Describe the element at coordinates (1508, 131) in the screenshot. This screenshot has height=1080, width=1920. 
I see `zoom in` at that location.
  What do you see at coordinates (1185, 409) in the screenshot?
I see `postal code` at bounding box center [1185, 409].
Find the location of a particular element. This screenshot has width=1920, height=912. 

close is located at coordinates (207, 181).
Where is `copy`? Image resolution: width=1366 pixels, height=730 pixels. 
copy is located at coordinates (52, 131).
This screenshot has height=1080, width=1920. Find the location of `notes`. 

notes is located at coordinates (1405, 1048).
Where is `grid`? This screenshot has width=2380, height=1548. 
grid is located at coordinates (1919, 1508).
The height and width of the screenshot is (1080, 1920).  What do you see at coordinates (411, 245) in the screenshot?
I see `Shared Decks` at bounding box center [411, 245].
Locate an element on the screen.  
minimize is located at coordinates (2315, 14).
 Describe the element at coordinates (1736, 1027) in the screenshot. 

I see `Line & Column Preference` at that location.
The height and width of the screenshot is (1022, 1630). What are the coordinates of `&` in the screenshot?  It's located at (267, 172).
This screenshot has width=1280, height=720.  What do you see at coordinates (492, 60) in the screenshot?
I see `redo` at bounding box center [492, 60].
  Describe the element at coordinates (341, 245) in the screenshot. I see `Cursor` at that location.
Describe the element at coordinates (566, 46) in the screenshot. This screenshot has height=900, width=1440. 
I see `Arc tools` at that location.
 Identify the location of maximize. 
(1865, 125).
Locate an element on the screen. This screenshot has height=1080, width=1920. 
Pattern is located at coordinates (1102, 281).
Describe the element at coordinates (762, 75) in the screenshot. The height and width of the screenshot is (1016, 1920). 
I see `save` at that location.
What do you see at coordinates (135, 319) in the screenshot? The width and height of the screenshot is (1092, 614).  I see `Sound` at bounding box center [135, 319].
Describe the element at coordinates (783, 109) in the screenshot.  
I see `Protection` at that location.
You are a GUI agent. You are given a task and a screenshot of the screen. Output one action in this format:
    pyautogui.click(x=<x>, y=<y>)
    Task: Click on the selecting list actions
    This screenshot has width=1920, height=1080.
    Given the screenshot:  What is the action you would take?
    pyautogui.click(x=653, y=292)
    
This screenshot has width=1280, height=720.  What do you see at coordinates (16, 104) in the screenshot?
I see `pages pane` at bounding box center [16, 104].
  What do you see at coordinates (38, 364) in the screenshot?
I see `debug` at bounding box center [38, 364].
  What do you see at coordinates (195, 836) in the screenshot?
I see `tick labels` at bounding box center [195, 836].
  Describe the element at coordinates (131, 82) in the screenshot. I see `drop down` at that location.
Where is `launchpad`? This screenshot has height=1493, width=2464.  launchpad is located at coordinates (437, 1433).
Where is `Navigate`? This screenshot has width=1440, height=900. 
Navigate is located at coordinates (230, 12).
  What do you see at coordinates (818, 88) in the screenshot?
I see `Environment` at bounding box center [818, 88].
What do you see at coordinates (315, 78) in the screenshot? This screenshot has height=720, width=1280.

# What needs to be done
Recast every line of the data above as a numbered list, leaving out the blank lines.

# Right answer
1. Describe the element at coordinates (1508, 131) in the screenshot. This screenshot has height=1080, width=1920. 
2. I see `zoom in` at that location.
3.   What do you see at coordinates (1185, 409) in the screenshot?
4. I see `postal code` at bounding box center [1185, 409].
5. Find the location of a particular element. This screenshot has width=1920, height=912. 
6. close is located at coordinates (207, 181).
7. Where is `copy`? Image resolution: width=1366 pixels, height=730 pixels. 
8. copy is located at coordinates (52, 131).
9. This screenshot has height=1080, width=1920. Find the location of `notes`. 
10. notes is located at coordinates (1405, 1048).
11. Where is `grid`? This screenshot has width=2380, height=1548. 
12. grid is located at coordinates (1919, 1508).
13. The height and width of the screenshot is (1080, 1920).  What do you see at coordinates (411, 245) in the screenshot?
14. I see `Shared Decks` at bounding box center [411, 245].
15. Locate an element on the screen.  
16. minimize is located at coordinates (2315, 14).
17.  Describe the element at coordinates (1736, 1027) in the screenshot. 
18. I see `Line & Column Preference` at that location.
19. The height and width of the screenshot is (1022, 1630). What are the coordinates of `&` in the screenshot?  It's located at (267, 172).
20. This screenshot has width=1280, height=720.  What do you see at coordinates (492, 60) in the screenshot?
21. I see `redo` at bounding box center [492, 60].
22.   Describe the element at coordinates (341, 245) in the screenshot. I see `Cursor` at that location.
23. Describe the element at coordinates (566, 46) in the screenshot. This screenshot has height=900, width=1440. 
24. I see `Arc tools` at that location.
25.  Identify the location of maximize. 
26. (1865, 125).
27. Locate an element on the screen. This screenshot has height=1080, width=1920. 
28. Pattern is located at coordinates (1102, 281).
29. Describe the element at coordinates (762, 75) in the screenshot. The height and width of the screenshot is (1016, 1920). 
30. I see `save` at that location.
31. What do you see at coordinates (135, 319) in the screenshot? The width and height of the screenshot is (1092, 614).  I see `Sound` at bounding box center [135, 319].
32. Describe the element at coordinates (783, 109) in the screenshot.  
33. I see `Protection` at that location.
34. You are a GUI agent. You are given a task and a screenshot of the screen. Output one action in this format:
35.     pyautogui.click(x=<x>, y=<y>)
36.     Task: Click on the selecting list actions
37.     This screenshot has width=1920, height=1080.
38.     Given the screenshot:  What is the action you would take?
39.     pyautogui.click(x=653, y=292)
40. This screenshot has width=1280, height=720.  What do you see at coordinates (16, 104) in the screenshot?
41. I see `pages pane` at bounding box center [16, 104].
42.   What do you see at coordinates (38, 364) in the screenshot?
43. I see `debug` at bounding box center [38, 364].
44.   What do you see at coordinates (195, 836) in the screenshot?
45. I see `tick labels` at bounding box center [195, 836].
46.   Describe the element at coordinates (131, 82) in the screenshot. I see `drop down` at that location.
47. Where is `launchpad`? This screenshot has height=1493, width=2464.  launchpad is located at coordinates (437, 1433).
48. Where is `Navigate`? This screenshot has width=1440, height=900. 
49. Navigate is located at coordinates (230, 12).
50.   What do you see at coordinates (818, 88) in the screenshot?
51. I see `Environment` at bounding box center [818, 88].
52. What do you see at coordinates (315, 78) in the screenshot? This screenshot has height=720, width=1280.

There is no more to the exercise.